Страх случайно забыть то, что никоим образом не подлежит воспоминанию (случайно вспомнить), является собственным долгосрочным источником излучения, отличающимся, как уже было сказано, от страха смерти, хотя возможно и их смешение наподобие диффузии газов. Опять же вроде бы бессмысленно спорить, какой страх страшнее, я и не буду прибегать к оценочной шкале, оставлю ее при себе. Сейчас важнее другое: исследовать иррадиацию страха вокруг черного списка и создание соответствующей атмосферы. Она различна на ближних и дальних подступах к тайной комнате, пересечение же порога страха самим событием выдирания маркируется индивидуально – например, легким, едва слышным свистом, для которого я, впрочем, не могу подобрать акустических аналогов.

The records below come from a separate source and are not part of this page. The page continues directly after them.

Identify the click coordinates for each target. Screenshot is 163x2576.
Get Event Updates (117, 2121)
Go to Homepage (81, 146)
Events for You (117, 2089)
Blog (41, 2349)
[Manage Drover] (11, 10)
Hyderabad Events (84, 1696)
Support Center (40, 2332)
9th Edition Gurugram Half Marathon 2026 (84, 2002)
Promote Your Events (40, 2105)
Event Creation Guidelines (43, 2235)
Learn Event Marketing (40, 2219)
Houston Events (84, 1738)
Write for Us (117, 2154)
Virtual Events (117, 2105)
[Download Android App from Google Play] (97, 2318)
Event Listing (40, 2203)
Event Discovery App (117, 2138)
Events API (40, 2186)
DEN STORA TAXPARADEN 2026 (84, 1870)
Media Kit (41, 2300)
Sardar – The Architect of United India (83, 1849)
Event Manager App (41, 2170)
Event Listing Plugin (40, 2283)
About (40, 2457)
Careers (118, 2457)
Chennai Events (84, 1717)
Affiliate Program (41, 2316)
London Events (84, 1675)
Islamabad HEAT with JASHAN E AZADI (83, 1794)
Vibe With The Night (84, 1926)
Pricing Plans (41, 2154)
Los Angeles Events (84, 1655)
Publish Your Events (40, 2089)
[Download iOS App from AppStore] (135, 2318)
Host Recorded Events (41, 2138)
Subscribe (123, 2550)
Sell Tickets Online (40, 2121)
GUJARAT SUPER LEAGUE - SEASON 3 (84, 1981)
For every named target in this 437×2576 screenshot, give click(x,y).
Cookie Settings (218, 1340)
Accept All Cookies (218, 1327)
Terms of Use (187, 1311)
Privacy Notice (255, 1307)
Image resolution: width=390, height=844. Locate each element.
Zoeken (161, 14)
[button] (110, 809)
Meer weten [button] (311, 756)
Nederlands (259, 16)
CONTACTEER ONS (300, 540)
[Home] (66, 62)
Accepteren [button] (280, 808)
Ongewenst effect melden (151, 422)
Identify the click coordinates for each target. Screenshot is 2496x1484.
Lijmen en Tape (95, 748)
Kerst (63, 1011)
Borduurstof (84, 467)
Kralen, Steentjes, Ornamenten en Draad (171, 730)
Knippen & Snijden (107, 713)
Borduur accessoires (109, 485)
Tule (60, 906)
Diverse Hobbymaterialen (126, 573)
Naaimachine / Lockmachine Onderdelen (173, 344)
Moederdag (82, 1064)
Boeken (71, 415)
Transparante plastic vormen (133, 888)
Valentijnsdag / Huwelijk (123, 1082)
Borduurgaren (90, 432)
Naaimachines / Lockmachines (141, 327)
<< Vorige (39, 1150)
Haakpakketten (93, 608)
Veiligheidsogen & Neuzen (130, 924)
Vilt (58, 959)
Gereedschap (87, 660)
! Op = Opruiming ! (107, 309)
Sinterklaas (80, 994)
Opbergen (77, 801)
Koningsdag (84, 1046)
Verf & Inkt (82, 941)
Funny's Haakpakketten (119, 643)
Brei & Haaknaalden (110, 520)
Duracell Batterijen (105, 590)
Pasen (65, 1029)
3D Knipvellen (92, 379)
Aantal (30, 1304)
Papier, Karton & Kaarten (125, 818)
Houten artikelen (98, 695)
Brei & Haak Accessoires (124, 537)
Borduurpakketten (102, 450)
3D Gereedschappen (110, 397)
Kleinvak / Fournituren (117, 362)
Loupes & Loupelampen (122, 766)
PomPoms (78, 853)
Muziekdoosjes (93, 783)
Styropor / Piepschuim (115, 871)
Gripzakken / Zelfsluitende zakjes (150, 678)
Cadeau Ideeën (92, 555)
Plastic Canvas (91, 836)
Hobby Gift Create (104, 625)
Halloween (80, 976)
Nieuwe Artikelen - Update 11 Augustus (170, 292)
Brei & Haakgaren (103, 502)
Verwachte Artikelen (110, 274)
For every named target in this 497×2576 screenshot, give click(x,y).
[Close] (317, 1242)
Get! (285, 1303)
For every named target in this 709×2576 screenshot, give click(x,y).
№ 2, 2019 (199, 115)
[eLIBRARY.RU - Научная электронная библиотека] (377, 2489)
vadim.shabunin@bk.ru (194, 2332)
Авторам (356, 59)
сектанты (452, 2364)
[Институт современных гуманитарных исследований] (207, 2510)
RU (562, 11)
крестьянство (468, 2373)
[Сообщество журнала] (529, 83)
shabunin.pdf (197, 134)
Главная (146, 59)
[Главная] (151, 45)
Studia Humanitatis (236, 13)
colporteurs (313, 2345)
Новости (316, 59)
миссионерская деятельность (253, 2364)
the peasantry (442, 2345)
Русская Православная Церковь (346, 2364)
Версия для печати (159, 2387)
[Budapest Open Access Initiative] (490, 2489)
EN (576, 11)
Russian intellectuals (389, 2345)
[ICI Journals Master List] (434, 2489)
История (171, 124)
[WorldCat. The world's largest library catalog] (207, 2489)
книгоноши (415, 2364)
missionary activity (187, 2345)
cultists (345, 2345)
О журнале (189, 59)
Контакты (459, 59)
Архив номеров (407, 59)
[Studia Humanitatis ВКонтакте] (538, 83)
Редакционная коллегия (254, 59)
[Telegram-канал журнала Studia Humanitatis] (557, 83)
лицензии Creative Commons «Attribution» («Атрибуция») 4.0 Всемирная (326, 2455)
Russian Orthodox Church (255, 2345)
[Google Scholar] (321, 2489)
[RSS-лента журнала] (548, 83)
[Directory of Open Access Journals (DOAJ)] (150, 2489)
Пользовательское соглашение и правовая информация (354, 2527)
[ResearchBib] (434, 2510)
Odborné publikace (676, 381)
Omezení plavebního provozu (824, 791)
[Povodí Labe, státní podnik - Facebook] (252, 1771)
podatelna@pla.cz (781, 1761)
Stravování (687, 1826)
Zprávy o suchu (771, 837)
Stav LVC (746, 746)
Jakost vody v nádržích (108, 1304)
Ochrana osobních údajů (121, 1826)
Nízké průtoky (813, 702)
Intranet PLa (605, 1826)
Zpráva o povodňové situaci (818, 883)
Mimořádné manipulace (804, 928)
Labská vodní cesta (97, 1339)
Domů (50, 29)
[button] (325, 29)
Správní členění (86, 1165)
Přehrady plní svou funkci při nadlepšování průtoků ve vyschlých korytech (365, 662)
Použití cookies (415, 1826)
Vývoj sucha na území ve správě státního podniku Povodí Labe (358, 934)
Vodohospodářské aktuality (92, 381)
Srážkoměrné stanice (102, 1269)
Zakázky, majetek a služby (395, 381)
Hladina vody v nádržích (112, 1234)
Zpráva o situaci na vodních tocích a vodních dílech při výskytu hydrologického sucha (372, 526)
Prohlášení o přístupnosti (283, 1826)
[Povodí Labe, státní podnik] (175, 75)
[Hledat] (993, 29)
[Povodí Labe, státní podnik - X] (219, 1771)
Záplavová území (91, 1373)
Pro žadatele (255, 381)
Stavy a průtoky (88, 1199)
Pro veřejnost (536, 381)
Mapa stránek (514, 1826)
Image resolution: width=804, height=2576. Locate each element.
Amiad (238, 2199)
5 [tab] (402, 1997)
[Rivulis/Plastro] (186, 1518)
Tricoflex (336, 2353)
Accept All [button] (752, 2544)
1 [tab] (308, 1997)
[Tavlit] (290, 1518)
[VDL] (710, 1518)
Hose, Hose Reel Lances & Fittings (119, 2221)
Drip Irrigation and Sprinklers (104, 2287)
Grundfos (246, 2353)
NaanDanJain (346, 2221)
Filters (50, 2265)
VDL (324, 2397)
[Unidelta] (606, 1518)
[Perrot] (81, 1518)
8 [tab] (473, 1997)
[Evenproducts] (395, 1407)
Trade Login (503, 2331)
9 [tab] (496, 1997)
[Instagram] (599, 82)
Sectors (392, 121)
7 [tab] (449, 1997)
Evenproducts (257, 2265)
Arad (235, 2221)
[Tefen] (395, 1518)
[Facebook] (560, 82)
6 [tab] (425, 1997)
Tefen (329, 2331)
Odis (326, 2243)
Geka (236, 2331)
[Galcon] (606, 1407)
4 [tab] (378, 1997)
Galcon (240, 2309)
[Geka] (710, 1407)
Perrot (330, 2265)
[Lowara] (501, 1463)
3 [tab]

Вот человек остался один в квартире. Ночь, не спится. В соседней комнате, или на кухне, или под кроватью раздается шорох. Вздрагивает полка, вздрагивает и человек, но уже совершенно по другой причине… Как-то лет в семнадцать я написал детективный рассказ «Тихое бормотание» – рукопись потерялась, но смысл таков. В Лондоне периодически умирают одинокие люди, умирают у себя дома без каких-либо признаков насилия. Медэксперты фиксируют смерть от разрыва сердца, но фактически говорят, что смерть наступила от ужаса. Расследование ни к чему не приводит, пока за него не берется Рон Митчелл (про него я тогда написал еще пару историй). Проницательный детектив хоть и не сразу, но выяснил, что виновником гибели был страховой агент, а орудием смерти – тихое бормотание в полночь. Когда писался рассказ, были довольно популярны так называемые мешочки смеха – маленькие декоративные мешочки с тесемками, если на такой мешочек надавить, раздается смех (дурацкий, заразительный, какой угодно), смех был там как бы законсервирован. Но я подумал тогда: если можно законсервировать смех, то ведь можно упаковать и детский лепет, и тихое бормотание. Не так уж сложно снабдить мешочек простейшим таймером, часовым механизмом – страховой агент оставлял у своих клиентов такие мешочки, засовывал их куда-нибудь в неприметное и неожиданное место (например, в вентиляционное отверстие, между мебелью и стенкой), несколько мешочков с таймерами, выставленными на разное время в течение ночи. Бормотание было недолгим, с паузами, чтобы клиент не успел обнаружить его источник, – и ужас ночи делал свое дело.